Точно таким же был разговор с представителями ХПЗ, где Берия особенно выделил молодых конструкторов Кошкина и Морозова. Танки БТ, за небольшим исключением, также подлежали переделке в бронетранспортеры, самоходные орудия и транспортеры боеприпасов и т. д., и т. п.
По вооружению Лаврентий Павлович очень просил Грабина принять Сячинтова под свою опеку и вместе активизировать работы по танковым орудиям крупных калибров.

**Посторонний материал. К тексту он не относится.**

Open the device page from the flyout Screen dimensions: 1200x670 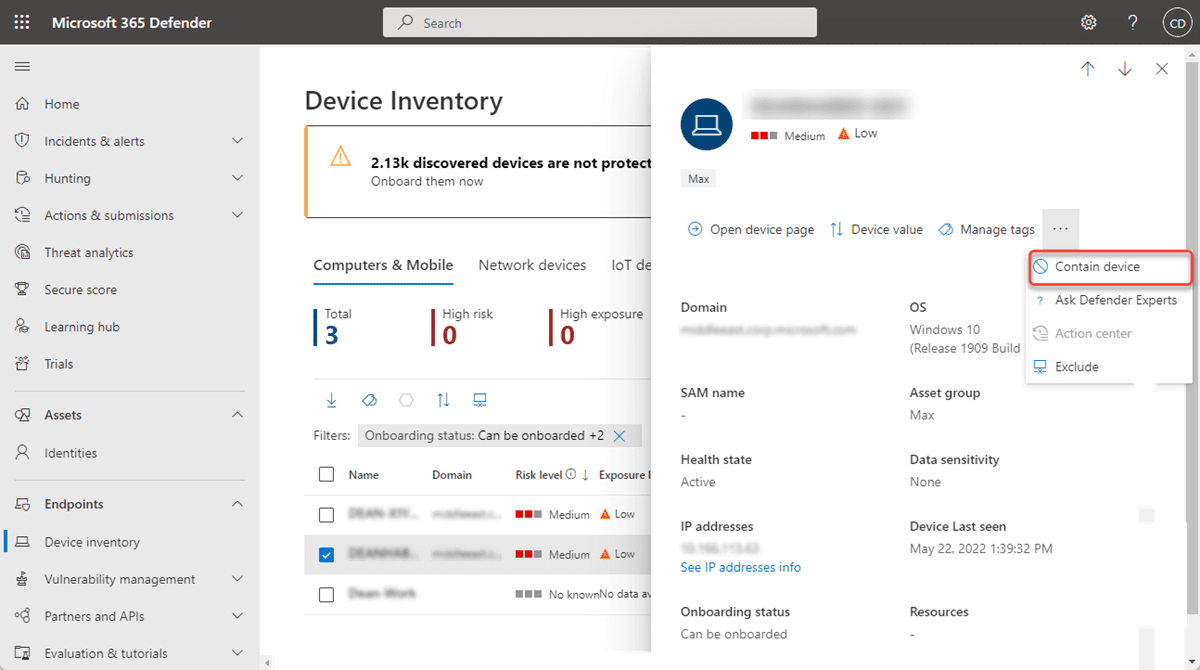pos(750,229)
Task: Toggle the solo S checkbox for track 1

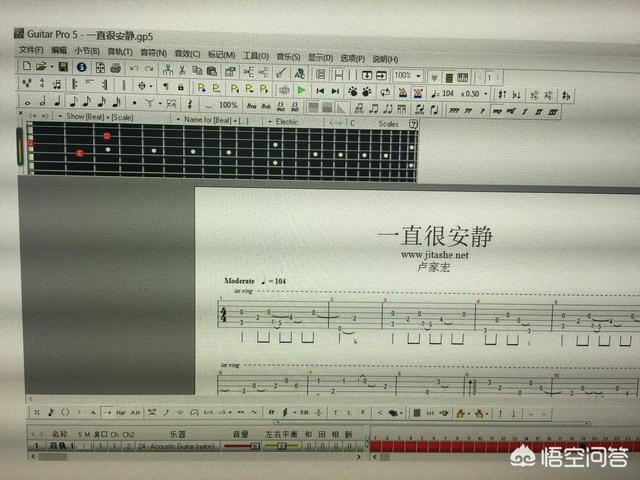Action: click(x=80, y=446)
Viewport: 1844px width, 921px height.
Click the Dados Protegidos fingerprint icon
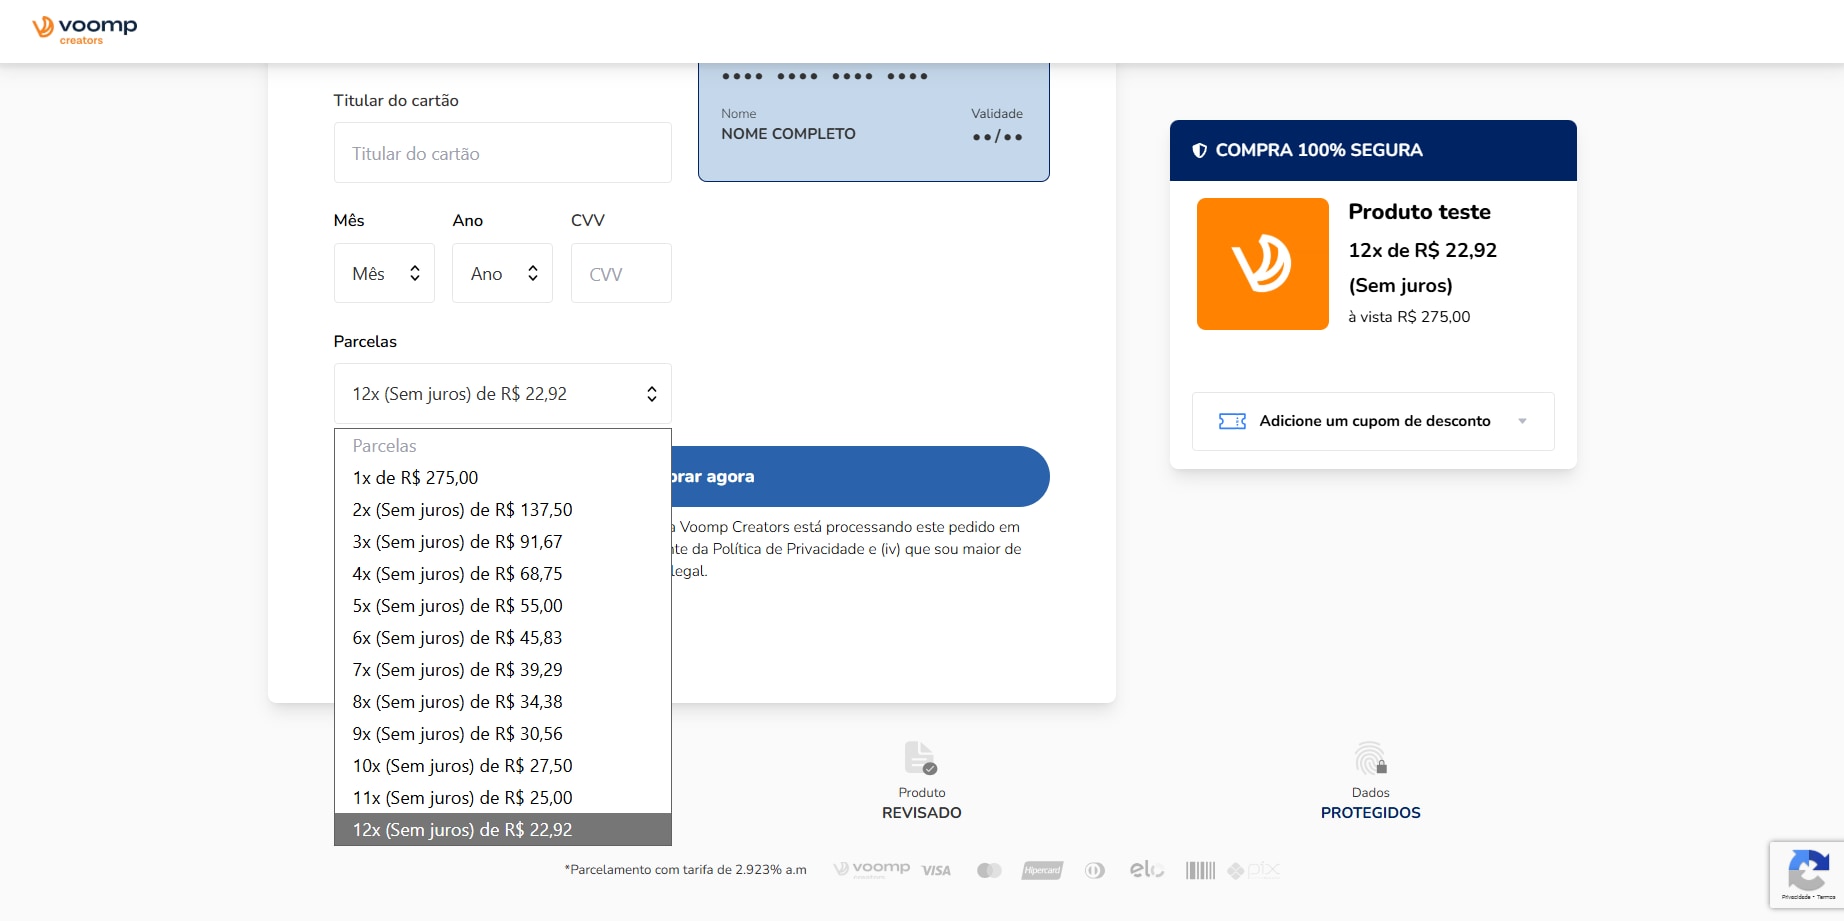coord(1370,759)
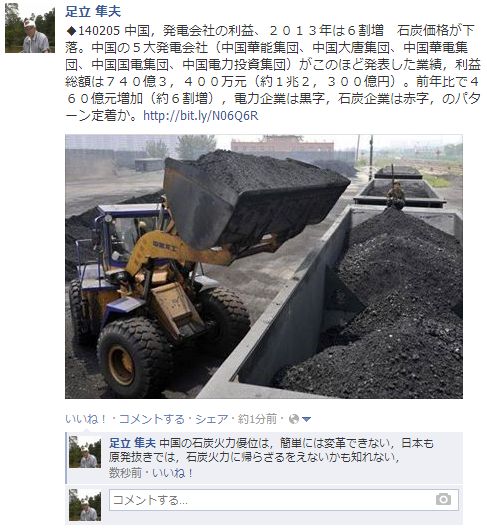Open 足立 隼夫 name in the comment

click(132, 443)
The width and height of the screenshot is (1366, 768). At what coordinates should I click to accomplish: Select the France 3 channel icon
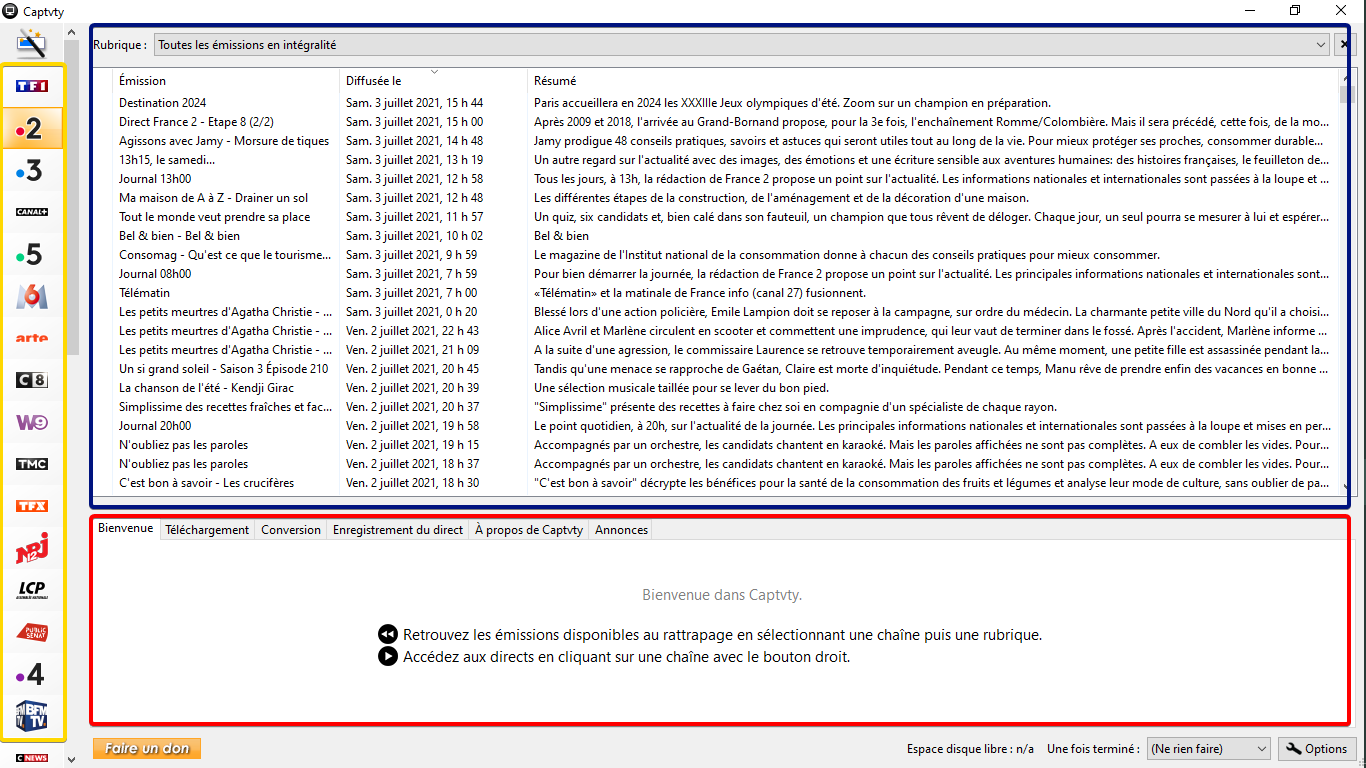click(32, 170)
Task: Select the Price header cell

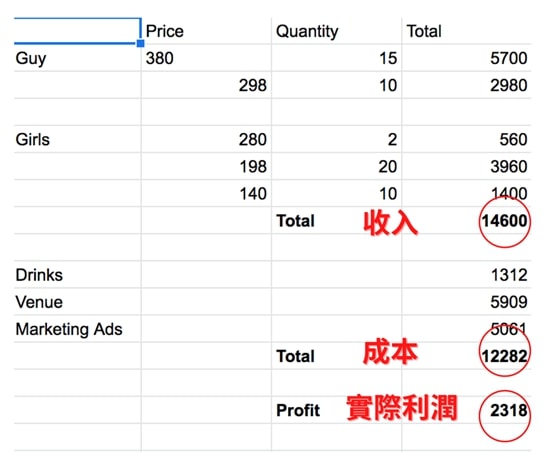Action: (x=206, y=31)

Кроме того, Берия вчистую раскритиковал плавающие танки, пояснил всем, куда следует затолкать пятибашенного Т-35 и назвал конкретно – кому, пообещал всемерную помощь и, наконец, сформулировал новую концепцию танка – единого танка для РККА.
– От вас, товарищи конструкторы и производственники, ждут новую, подчеркиваю – принципиально новую машину. Ориентировочные характеристики: масса – тридцать пять – тридцать восемь тонн; вооружение – орудие калибром восемьдесят пять – сто семь миллиметров. Возможна временная установка орудия меньшего калибра, но не менее трех дюймов. Скорость – не менее пятидесяти километров в час по шоссе и не менее двадцати пяти – по полю. Широкие гусеницы для высокой проходимости. Броня – не менее пятидесяти миллиметров, установленная с рациональными углами наклона. Подвеска торсионная, двигатель – дизельный. Предусмотреть место под радиостанцию и приборы наблюдения. Срок вам, товарищи, на все про все – год. При необходимости обращайтесь в Осинфбюро при НКВД. В состав этого бюро временно переводятся товарищи Котин, Кошкин, Морозов, Шашмурин. Вопросы?
Вопросов было так много, что никто не знал, с какого же конкретно начать. Нарком внудел подождал несколько минут, затем решительно поднялся:
– Товарищи, прошу меня извинить, но у меня еще очень много дел. Если кому-то что-то понадобится – прошу, без стеснения, прямо ко мне, – он сделал приглашающий жест и продолжил: – Если что – посидим вместе, обмозгуем, одним словом – решим. Но от вас я буду ждать работы – такой работы, чтобы всем было ясно: больше сделать – не в силах никто!
Москва, Лубянская площадь
– Товарищ нарком, а за что вы с Бокисом так круто? – спросил Кирилл, прихлебывая ароматный чай. Чай этот, сорта «Шемокмеди», был гордостью Берии, который лично курировал чаеводов Грузии. И Лаврентий Павлович гордился не зря: бархатистый, терпковатый, не резкий, ароматный напиток был выше всяких похвал.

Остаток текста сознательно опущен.